_YOUR TASK:_
Find the lines in the records that carry the word "avatar". Copy each one.

_DATASET RECORDS:_
= = = =

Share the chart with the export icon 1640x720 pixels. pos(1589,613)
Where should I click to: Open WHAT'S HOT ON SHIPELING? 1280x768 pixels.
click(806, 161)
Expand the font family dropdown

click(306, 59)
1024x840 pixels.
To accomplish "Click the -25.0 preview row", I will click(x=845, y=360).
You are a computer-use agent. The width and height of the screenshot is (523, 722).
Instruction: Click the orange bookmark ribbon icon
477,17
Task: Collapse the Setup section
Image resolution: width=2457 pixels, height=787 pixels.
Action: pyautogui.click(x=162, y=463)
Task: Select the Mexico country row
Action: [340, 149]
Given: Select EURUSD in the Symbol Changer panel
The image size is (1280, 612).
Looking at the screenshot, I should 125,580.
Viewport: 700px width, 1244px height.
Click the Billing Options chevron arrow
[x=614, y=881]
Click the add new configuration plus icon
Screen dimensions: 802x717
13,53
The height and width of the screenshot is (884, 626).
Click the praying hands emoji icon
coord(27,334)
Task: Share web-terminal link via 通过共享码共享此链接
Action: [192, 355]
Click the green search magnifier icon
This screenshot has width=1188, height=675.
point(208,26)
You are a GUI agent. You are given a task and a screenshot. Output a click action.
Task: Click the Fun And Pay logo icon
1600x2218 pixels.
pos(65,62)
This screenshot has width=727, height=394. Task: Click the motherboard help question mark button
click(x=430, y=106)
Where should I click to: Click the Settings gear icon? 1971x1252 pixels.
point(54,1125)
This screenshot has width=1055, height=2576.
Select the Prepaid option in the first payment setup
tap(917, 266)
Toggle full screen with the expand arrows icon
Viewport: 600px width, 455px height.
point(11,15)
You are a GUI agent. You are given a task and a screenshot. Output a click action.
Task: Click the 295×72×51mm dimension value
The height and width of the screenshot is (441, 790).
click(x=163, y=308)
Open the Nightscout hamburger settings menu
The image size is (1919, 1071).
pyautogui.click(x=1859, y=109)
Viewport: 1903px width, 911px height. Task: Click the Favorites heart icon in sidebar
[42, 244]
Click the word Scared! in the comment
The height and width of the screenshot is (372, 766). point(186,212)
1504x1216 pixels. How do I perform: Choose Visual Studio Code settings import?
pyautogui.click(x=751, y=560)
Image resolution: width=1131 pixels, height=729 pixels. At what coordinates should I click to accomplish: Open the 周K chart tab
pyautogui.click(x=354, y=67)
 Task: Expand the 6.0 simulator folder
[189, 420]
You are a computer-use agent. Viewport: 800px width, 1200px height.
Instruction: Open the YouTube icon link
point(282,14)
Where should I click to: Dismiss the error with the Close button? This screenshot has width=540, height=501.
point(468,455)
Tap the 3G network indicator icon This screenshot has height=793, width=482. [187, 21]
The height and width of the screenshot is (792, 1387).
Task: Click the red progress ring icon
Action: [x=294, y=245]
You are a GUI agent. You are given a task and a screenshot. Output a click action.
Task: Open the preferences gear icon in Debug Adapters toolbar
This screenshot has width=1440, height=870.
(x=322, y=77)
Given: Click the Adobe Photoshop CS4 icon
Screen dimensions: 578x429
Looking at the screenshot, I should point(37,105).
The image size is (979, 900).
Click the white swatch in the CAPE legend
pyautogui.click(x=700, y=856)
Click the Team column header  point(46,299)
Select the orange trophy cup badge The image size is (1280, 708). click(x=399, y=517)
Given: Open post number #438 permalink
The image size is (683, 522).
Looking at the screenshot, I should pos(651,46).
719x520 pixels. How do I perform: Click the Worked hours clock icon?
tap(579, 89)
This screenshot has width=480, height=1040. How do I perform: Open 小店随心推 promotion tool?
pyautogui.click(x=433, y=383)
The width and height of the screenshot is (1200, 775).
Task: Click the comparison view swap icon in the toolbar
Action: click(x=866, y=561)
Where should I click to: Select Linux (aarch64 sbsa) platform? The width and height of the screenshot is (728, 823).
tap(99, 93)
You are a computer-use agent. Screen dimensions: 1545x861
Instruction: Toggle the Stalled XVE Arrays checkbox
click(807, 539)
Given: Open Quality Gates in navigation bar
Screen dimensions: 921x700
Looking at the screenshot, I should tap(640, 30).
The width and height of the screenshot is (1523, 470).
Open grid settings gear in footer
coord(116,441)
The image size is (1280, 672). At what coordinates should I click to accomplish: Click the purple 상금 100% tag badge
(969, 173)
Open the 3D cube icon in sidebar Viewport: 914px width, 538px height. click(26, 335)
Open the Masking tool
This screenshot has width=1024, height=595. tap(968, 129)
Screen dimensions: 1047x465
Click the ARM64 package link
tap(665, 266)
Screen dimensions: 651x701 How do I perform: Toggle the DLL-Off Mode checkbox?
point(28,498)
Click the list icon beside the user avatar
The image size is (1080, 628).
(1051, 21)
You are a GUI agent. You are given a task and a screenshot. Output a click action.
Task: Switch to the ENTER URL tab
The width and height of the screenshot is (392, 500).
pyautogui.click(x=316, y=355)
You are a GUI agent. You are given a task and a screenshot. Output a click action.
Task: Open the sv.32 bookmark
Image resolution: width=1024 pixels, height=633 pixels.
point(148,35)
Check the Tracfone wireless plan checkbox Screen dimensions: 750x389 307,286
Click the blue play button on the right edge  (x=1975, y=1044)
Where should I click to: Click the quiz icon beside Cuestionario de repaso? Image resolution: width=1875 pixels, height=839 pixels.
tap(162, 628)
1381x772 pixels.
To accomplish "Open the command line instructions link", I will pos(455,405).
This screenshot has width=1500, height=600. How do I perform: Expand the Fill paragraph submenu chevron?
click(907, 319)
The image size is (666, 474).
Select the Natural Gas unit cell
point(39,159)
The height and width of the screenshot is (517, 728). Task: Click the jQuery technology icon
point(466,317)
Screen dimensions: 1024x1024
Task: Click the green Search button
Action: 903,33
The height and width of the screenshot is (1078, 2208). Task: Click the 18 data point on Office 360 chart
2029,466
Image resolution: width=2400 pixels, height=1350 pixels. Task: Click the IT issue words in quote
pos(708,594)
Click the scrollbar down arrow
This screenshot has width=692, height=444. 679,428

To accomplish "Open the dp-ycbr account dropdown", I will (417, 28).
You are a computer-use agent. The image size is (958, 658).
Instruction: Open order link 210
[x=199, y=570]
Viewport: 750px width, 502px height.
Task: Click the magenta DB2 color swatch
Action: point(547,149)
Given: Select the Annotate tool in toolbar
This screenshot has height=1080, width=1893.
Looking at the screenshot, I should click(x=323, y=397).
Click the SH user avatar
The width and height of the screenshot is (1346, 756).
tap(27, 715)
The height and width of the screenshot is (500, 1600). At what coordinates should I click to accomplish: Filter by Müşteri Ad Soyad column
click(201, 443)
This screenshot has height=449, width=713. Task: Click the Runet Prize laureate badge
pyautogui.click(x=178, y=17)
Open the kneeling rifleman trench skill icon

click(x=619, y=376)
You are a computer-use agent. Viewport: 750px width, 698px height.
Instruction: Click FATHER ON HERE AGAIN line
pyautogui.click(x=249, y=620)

= = = =

_FINISHED EXERCISE:_
Click the list icon beside the user avatar
Click the SH user avatar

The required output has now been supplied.